Caso semelhante ao narrado no filme é contado por Jean-Philippe Chippaux em seu artigo "As vítimas da Big Pharma". Publicado em junho de 2005 pela versão brasileira do "Diplomatique" [www.diplo. com.br], o artigo chama a atenção para o fato de testes clínicos feitos na Nigéria com um antivirótico – usado no tratamento da aids – terem sido suspensos em março do ano passado. Os testes vinham sendo feitos sob a responsabilidade do laboratório norte-americano Gilead Sciences, e financiados pelo governo dos Estados Unidos e pela Fundação Bill and Melinda Gates.

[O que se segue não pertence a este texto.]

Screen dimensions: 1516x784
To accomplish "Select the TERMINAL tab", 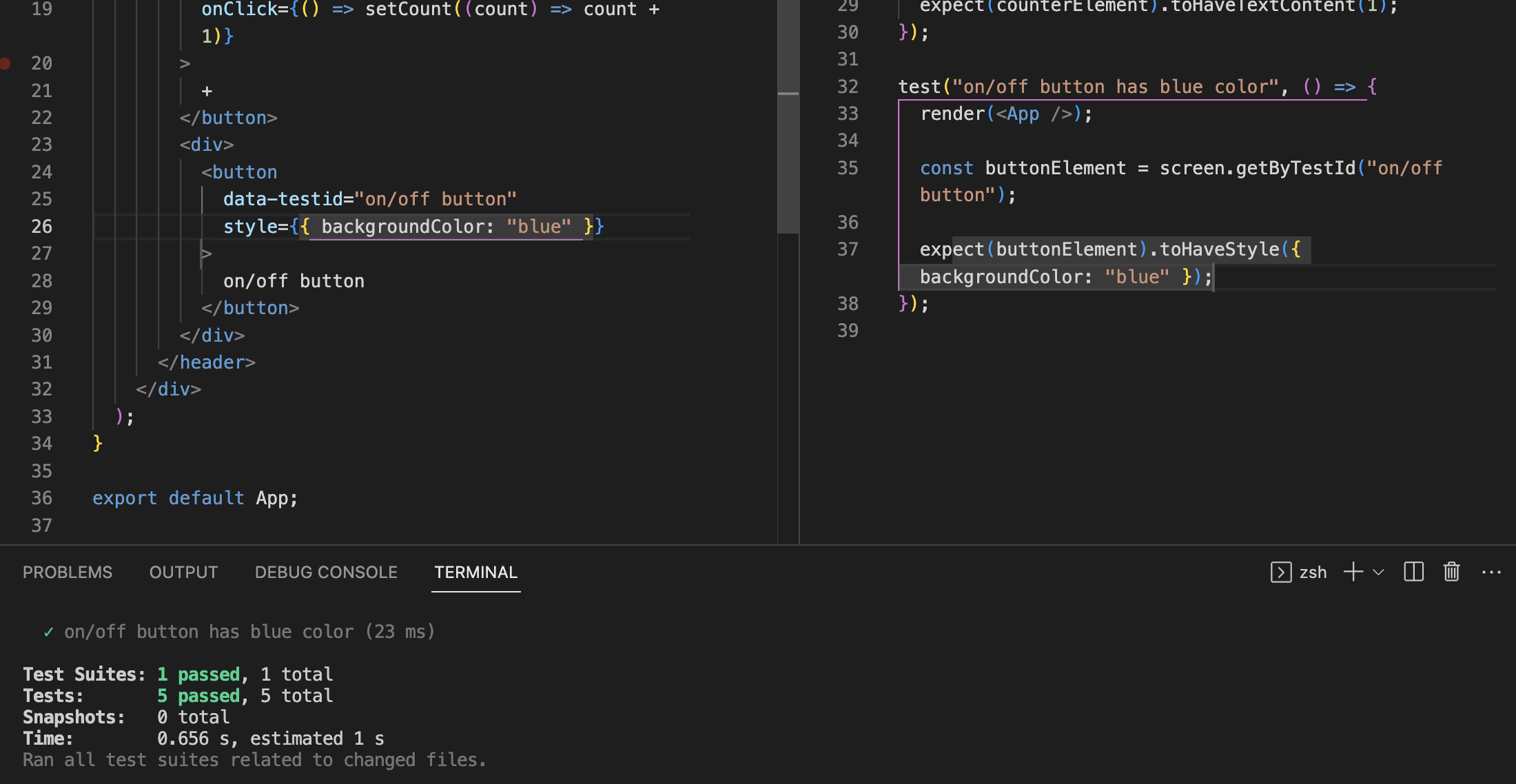I will pos(475,572).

Em "As vítimas da Big Pharma", Chippaux relata ainda que cerca de 30 famílias nigerianas compareceram diante de um tribunal nova-iorquino, em 2001, com o objetivo de condenar um laboratório norte-americano. O laboratório havia submetido 200 crianças ao teste de um antibiótico, por ocasião de uma epidemia de meningite, em 1996. Onze delas morreram. Várias outras ficaram com graves seqüelas cerebrais e motoras. Tanto o filme quanto o artigo remetem à África. Em geral, os laboratórios procuram a população ao Sul do Equador – em especial as do continente africano – para servir de cobaias dos testes medicamentosos.

Há, no filme, diálogos que dão a entender que a opção de desenvolver pesquisas na África seria porque os que lá vivem sequer poderiam ser considerados "gente", no sentido de ter uma vida digna. Isto transparece no filme não só pela miséria social e econômica, mas também pelo viés racista.

"Jardineiro Fiel" mostra o quanto são infiéis os laboratórios farmacêuticos para com suas cobaias. Fazem seus testes clínicos sem levar em consideração a segurança dos pacientes. Executam suas pesquisas sem o consentimento do sujeito. Não dão as informações necessárias e sequer fazem um controle terapêutico eficiente.

Dr. Rosinha é médico pediatra, deputado federal (PT-PR) e secretário-geral da Comissão do Mercosul.